Joe Simpson thought this would end his daughter's career.
"My husband was miserable ... at the wedding itself he was just miserable," said his wife, Tina Simpson.
But he seemed to recover quickly, pulling a career-saving victory from a wedding he'd lost the battle to stop. After the honeymoon, Joe got Jessica and Nick to agree to turn their new marriage into the latest reality show on MTV.
"I think at that point, her career was just sliding downhill fast. I mean she was considered B-level talent. She wasn't selling records and he rolled the dice and took a risk," Coniff said.
Several executives at Sony said they thought the reality series was an enormous mistake
"For me, the show gave America the opportunity to see the greatest gift she has, which is her heart. What happened was through the show people forgot about the beauty, they forgot about the voice and they fell in love with her," Simpson said.
Jessica and Nick's reality show was the beginning of Simpson's new strategy for selling records: get them to buy the person and they will soon buy the music.
Simpson believes a song doesn't sell records, people sell records.
"People are saying I want someone that I can relate to. Someone I can touch feel and smell. ... Ultimately, people buy records because they love the star," Simpson said.
In Jessica's case, making her "real" meant letting cameras documenting her life the good, the bad, even the seemingly stupid.
Jessica said she wasn't nervous about it, because she thought it was going to be a sort of documentary. "Then I saw the first episode and I was like, oh no. This is gonna go in a completely different direction," she said.
So far the direction has been up. Since the newlyweds began airing on MTV, sales of Jessica's albums have soared. She has also turned up everywhere -- her own variety show, award shows, television commercials, even on Donald Trump's "The Apprentice."
And, for now at least, Simpson's not worried about over-exposure.
"I think over-exposure is when people believe your story's not true. You're hawking every product in the world you supposedly love and people begin to go 'Oh, there's no way you love all that,' " Simpson said.
"They're absolutely over-exposed but I do think that they're choosing not to risk not getting everything they can right now," Coniff said.

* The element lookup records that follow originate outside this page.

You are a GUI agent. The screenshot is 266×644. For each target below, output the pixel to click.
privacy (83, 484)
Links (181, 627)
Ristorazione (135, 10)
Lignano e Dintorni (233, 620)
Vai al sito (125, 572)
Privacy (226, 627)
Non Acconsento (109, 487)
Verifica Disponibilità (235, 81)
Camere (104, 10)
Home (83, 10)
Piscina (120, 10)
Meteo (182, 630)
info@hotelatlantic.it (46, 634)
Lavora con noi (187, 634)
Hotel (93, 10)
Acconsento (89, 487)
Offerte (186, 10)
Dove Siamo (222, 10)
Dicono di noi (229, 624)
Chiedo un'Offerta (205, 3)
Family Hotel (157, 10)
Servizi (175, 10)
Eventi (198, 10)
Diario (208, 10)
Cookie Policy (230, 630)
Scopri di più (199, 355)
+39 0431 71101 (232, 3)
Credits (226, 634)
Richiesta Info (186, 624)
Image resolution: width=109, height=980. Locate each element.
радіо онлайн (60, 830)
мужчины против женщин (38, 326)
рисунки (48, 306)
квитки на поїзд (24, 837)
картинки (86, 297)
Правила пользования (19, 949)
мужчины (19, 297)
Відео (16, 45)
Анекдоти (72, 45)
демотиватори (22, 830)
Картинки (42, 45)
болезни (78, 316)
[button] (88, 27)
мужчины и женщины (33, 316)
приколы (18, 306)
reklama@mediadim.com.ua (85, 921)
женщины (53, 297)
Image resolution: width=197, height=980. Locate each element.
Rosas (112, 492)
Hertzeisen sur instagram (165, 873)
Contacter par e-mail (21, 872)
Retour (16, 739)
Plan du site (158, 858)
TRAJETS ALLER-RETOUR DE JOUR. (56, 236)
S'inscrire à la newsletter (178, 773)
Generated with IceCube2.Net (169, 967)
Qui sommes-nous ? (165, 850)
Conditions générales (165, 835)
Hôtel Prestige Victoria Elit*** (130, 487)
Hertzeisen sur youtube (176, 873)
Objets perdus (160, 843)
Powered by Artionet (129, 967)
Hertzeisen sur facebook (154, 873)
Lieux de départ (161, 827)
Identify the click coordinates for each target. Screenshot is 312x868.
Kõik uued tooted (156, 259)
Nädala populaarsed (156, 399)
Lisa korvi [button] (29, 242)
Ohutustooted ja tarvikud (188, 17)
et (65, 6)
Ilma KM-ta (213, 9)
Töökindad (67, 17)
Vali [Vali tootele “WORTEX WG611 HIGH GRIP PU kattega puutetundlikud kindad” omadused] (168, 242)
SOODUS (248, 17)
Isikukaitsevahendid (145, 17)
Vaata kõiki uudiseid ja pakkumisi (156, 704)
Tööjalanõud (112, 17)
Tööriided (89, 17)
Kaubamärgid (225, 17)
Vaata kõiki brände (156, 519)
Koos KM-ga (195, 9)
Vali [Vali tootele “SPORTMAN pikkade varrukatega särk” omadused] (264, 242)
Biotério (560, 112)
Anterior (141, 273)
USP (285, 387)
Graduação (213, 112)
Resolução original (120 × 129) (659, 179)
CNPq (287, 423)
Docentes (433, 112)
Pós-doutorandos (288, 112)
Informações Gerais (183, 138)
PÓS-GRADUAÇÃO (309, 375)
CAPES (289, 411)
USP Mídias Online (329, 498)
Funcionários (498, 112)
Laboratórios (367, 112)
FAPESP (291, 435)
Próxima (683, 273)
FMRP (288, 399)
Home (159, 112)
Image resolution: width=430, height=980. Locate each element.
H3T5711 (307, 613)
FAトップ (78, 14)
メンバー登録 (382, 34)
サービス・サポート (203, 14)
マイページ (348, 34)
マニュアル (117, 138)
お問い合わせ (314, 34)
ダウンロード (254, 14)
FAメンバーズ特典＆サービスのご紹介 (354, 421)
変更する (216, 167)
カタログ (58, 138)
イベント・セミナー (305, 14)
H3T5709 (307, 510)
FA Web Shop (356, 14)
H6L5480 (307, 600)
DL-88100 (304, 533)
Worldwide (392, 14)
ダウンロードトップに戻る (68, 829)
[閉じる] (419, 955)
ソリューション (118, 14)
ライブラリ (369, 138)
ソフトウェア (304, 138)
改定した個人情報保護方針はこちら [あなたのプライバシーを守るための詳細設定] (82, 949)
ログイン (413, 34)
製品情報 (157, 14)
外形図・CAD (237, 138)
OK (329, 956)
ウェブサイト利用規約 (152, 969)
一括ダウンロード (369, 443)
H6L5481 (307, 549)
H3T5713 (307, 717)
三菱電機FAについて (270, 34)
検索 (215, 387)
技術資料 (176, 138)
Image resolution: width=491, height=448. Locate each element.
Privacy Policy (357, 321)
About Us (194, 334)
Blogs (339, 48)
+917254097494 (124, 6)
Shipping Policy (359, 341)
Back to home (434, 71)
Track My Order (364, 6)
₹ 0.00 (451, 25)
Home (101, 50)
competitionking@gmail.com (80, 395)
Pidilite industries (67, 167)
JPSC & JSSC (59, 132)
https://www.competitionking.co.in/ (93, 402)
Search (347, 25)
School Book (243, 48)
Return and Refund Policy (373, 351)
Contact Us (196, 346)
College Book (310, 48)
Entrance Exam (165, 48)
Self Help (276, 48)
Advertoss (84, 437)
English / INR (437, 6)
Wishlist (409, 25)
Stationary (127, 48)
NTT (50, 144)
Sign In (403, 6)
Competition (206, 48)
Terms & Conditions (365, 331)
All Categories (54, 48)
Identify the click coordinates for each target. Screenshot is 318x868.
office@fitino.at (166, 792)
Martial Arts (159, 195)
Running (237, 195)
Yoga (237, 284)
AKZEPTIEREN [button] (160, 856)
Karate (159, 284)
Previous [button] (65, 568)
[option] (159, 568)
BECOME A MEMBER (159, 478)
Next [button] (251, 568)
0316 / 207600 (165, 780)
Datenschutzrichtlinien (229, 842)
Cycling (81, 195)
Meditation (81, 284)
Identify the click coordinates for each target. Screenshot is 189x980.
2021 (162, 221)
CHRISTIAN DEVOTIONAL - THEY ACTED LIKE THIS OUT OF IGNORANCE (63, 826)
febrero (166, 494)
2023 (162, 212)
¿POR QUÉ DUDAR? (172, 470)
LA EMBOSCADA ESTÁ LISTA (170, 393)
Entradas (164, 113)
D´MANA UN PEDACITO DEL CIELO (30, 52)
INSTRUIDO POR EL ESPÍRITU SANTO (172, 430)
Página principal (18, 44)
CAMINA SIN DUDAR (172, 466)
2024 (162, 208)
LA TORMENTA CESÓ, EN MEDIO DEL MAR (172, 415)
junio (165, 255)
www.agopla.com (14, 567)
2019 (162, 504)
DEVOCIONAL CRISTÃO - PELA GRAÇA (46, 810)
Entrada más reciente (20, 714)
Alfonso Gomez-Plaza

"If you're trying to make as much money as you can right now the best way to do that is to over-expose yourself," Coniff said.
Jessica's reality show was so successful that when her little sister wanted to launch her own music career, Simpson made a deal with MTV for what might be described as a spin-off of the newlyweds -- "The Ashlee Simpson Show."
But cynics out there say are saying Simpson simply created Ashlee as the "anti-Jessica" -- dying her hair brown and giving her an edgier style.
Simpson isn't put off by the skeptics. He's got faith in his daughter's pop potential. "You can have all the hype and all the press and the record's not good, doesn't matter," Simpson said.
But is Simpson pushing his daughter too hard?
"Ashlee was really stressed out on 'Saturday Night Live' and that begs the question of is she being pushed too far, too fast. Is this actually too much for her to handle? 'Cause she clearly couldn't handle it," Coniff said.
Simpson knows that the life expectancy of a pop star's career is increasingly short and that her gaffe on SNL may have made Ashlee's even shorter. But the Baptist preacher he once was tries to remain philosophical.
"None of us are guaranteed tomorrow. So in one sense we have to live everyday and grab all of life that you can get and do all that you think you're capable of doing that day and let tomorrow worry about itself."